Piste Aborigène vers Uluru : 280 km. © Photo : Aboriginal Signature • Estrangin Fine art gallery

Les panneaux indicatifs aux croisements des routes rouges sont constitués de capots de voiture, ou d'un pneu égaré ou de rien du tout. Au petit bonheur la chance. Je me suis perdu pendant 50 km sur une piste avant de faire un point GPS avec le téléphone satellite et de faire demi-tour. Je partais pour 280 km de piste très difficile vers Uluru.
Ce sera une autre étape mais par un chemin plus praticable.
Heureusement que mon 4x4 dispose de deux réservoirs. En théorie il peut faire 1000 km mais en pratique je vois qu'il est bien plus gourmand.

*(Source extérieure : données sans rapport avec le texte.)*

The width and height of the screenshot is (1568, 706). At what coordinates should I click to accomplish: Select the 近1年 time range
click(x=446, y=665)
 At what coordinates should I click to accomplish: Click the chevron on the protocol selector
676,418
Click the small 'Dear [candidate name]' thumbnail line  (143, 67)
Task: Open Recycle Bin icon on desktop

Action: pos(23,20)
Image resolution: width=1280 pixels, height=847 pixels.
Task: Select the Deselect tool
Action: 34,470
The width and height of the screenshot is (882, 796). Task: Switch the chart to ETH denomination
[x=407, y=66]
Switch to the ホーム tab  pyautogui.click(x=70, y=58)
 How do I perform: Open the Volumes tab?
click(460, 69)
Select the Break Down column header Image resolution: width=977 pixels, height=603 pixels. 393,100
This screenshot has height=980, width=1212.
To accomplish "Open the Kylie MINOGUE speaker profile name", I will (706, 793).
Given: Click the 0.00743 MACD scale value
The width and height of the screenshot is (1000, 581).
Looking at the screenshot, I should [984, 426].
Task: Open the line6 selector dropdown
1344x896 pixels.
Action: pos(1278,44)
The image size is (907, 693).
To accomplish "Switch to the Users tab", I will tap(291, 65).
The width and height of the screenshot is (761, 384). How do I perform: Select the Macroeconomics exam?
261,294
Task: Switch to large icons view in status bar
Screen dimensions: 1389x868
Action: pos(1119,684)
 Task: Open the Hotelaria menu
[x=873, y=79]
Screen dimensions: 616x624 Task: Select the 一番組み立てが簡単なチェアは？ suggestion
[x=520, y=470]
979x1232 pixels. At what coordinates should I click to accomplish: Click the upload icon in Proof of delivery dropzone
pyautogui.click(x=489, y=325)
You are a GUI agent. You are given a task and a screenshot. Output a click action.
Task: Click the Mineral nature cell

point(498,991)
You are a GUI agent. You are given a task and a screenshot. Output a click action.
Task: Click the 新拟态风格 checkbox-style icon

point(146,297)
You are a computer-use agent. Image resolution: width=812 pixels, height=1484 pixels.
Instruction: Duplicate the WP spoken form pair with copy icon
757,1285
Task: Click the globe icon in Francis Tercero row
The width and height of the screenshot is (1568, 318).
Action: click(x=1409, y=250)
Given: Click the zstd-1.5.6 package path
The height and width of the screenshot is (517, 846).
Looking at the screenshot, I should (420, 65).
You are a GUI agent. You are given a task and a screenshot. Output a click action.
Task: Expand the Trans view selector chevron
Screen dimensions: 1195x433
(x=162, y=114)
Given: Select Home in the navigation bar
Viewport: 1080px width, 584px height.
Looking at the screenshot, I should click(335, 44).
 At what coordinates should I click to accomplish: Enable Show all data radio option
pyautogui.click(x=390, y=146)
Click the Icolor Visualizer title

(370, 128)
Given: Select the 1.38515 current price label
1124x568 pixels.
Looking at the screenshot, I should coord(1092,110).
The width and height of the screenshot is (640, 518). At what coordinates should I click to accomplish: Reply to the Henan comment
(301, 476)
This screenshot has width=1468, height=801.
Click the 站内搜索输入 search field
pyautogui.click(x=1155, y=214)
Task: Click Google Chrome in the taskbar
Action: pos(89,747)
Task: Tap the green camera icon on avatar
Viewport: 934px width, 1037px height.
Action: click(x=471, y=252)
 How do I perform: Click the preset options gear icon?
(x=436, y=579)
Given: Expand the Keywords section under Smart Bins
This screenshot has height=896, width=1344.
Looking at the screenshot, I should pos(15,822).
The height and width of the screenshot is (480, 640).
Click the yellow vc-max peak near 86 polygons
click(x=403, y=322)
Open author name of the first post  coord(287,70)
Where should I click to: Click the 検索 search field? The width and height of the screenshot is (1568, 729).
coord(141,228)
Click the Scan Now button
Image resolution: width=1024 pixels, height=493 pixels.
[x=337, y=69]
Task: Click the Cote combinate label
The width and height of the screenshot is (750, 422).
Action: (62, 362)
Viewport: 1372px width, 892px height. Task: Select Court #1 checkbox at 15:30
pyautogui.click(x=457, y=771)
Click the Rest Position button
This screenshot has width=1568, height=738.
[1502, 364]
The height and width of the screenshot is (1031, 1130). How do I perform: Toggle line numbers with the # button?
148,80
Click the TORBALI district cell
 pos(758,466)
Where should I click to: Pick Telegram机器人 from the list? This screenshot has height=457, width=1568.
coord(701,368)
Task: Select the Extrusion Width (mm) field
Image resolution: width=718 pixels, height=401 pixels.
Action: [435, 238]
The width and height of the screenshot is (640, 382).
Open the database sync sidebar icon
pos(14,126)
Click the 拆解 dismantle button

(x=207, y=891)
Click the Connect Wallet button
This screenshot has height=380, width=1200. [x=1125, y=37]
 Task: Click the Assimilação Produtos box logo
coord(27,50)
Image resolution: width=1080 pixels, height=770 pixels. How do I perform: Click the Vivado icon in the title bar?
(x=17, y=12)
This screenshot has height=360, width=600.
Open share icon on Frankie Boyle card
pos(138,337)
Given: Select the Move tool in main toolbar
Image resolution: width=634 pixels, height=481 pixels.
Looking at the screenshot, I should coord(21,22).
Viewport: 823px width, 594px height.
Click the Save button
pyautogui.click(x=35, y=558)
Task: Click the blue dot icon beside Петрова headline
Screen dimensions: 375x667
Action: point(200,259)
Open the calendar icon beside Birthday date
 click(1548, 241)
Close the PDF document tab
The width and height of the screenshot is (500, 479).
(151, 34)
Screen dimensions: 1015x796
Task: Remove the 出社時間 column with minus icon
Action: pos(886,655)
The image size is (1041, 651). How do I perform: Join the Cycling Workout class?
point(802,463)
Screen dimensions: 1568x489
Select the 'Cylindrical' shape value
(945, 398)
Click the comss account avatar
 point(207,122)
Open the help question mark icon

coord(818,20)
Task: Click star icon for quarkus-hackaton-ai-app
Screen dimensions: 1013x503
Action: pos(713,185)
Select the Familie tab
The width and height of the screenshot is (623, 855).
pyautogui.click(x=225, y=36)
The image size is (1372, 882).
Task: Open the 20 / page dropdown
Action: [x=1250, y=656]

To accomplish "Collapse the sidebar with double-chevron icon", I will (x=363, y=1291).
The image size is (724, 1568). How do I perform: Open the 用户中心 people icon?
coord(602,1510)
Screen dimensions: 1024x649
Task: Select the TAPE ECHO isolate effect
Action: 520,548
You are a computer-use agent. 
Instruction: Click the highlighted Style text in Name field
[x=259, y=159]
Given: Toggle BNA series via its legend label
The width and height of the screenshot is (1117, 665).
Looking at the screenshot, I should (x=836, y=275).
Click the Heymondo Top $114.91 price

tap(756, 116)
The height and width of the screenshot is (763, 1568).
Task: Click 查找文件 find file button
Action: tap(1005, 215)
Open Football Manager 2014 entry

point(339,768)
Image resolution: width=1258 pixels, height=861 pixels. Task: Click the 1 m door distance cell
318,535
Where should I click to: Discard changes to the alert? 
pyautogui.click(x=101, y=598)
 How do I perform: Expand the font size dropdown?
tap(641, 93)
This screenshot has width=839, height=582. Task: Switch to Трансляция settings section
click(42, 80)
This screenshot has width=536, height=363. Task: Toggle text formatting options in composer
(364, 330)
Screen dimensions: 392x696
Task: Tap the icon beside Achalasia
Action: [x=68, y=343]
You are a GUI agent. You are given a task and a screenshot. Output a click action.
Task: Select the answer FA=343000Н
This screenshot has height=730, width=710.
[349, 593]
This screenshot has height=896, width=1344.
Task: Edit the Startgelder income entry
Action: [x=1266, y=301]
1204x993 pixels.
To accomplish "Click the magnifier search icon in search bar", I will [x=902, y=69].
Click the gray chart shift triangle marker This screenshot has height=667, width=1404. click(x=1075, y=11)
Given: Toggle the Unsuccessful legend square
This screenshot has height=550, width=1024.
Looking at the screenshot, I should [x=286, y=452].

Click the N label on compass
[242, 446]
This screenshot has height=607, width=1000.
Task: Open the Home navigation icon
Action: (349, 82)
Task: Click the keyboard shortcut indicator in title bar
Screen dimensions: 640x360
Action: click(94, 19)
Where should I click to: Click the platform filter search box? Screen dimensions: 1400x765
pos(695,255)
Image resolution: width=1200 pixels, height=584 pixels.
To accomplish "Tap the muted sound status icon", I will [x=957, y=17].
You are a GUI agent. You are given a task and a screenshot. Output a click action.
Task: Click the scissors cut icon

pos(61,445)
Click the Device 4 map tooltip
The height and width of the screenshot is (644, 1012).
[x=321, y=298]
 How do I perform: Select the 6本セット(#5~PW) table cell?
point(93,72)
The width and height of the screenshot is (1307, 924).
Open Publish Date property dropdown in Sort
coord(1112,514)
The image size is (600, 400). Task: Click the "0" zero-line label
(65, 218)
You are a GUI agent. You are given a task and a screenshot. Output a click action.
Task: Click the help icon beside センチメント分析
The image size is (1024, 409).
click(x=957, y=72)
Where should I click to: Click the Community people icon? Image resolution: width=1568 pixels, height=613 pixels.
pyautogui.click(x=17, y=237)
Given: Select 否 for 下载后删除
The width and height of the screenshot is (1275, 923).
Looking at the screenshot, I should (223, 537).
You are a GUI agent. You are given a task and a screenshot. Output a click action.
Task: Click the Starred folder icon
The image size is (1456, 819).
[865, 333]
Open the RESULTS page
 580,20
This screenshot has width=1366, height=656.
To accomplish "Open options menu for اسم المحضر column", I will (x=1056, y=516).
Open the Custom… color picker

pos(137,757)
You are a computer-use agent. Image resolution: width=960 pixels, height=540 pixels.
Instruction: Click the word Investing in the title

Paysage dans le APY land © Photo : Aboriginal Signature • Estrangin Fine art gallery

Paysage dans le APY land © Photo : Aboriginal Signature • Estrangin Fine art gallery

Cet après midi le voyage a failli s'arrêter là. Un dromadaire s'est jeté sur mon véhicule. J'ai freiné de toute mes forces pour l'éviter. Il était immense. La collision aurait été redoutable. Après je ne sentais plus mes jambes.

Paysage avec des arbres carbonisés dans le APY land © Photo : Aboriginal Signature • Estrangin Fine art gallery

Paysage avec des arbres carbonisés dans le APY land © Photo : Aboriginal Signature • Estrangin Fine art gallery

Ce soir le feu crépite en écho aux insectes dont le chant ressemble aux grillons. Le lune presque pleine cache la voie lactée. Je suis à des kilomètres d'un endroit habité mais une antenne de 70 m perdue en plein désert offre une connexion data improbable pour vous envoyer ce petit message down under.